Out-Law News | 25 Sep 2019 | 1:53 pm |
UK businesses are unprepared for post-Brexit changes to the immigration system, leaving them vulnerable to challenges in sourcing labour from 2021, according to new research.
A report by the Chartered Institute of Personnel and Development (CIPD) found that more than half of employers are either unaware or know nothing about the proposed changes to the UK's immigration system, where the same rules will apply to individuals whether they are from the EU or the rest of the world.
The CIPD said the government should consider refining its plans to make it easier and cheaper for employers to recruit overseas labour after Brexit.
In a white paper published in December last year, the government outlined proposals to remove the cap on skilled workers and end the requirement for employers to carry out a resident labour market test before recruiting a worker from overseas. The existing route for skilled workers requiring employer sponsorship will apply to EU workers.
A majority of employers surveyed by the CIPD for its latest report (25 page / 450KB PDF) said they were either unable to identify how they might respond to the planned migration restrictions or would not take any action.
Businesses expressed concern over the minimum salary threshold which will cover the recruitment of EU workers, as it applies currently to non-EEA workers. The salary threshold has yet to be set. Businesses said they were worried about the new system's administrative burden, as well as their future ability to attract workers from the EU - especially low-skilled workers.
The CIPD set out four suggested policy recommendations for government which it said were "simple, low-cost, fair and user-friendly", and were aimed at making sure the UK could continue to attract labour from overseas.
It recommended that the government merge its current two proposals for enabling businesses to employ low-skilled EU workers - its youth mobility scheme for 18-30 year-old EU citizens, and a 12-month temporary visa. The CIPD said these should be merged to create a two-year visa that would allow EU citizens to live and work in the UK for a maximum of two years to study or work without a job offer, whatever their age.
While the CIPD said it supported keeping the government's current proposal of a minimum salary threshold of £30,000 for EU workers, it suggested introducing a lower threshold for occupations where there was a shortage of supply, such as healthcare.
It recommended removing proposals requiring a skill threshold, saying it was unnecessary to have both a salary and skill threshold to recruit EU nationals.
Immigration law expert Joanne Hennessy of Pinsent Masons, the law firm behind Out-Law.com, said: "Many employers are confused about when the white paper proposals, which were published under Theresa May, were intended to kick in - essentially in the noise of Brexit and deal versus no deal many businesses I'm speaking to have been confused as to what applies the day after Brexit, to whom and for how long. The White Paper outlined the proposed new one system for all, to be rolled out in 2021. It would apply to EEA and non-EEA nationals alike entering the UK from then on."

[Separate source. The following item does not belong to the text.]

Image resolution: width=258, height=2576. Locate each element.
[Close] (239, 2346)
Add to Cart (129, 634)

"The government’s immigration policy has made it hard for businesses to plan and prepare," she said. "Although the Home Office is consulting on the white paper, many comments coming from the government suggest it might revisit many of the proposals. Indeed, it has commissioned the Migration Advisory Committee (MAC) to look at the 'Australian points based system', which could suggest wider changes are intended."
As many businesses expressed concern about the cost of recruiting skilled workers, the CIPD recommended the introduction of a tiered sponsorship system, which would include a self-service system for low-volume recruiters as well as an umbrella sponsorship system that would allow membership and sectoral bodies to be responsible for compliance duties.
Hennessy said there were longer-term issues with the proposals. "The current white paper proposals provide a short-term solution for recruiting low skilled staff from the EU but imposes a revolving door as it only provides for 12 months in the UK, followed by a 12-month ban," she said.
"The whole route is likely to be in place for a short period. That will be hard for businesses which wish to retain skills and experience and could impact more seasonal industries such as retail and farming," said Hennessy.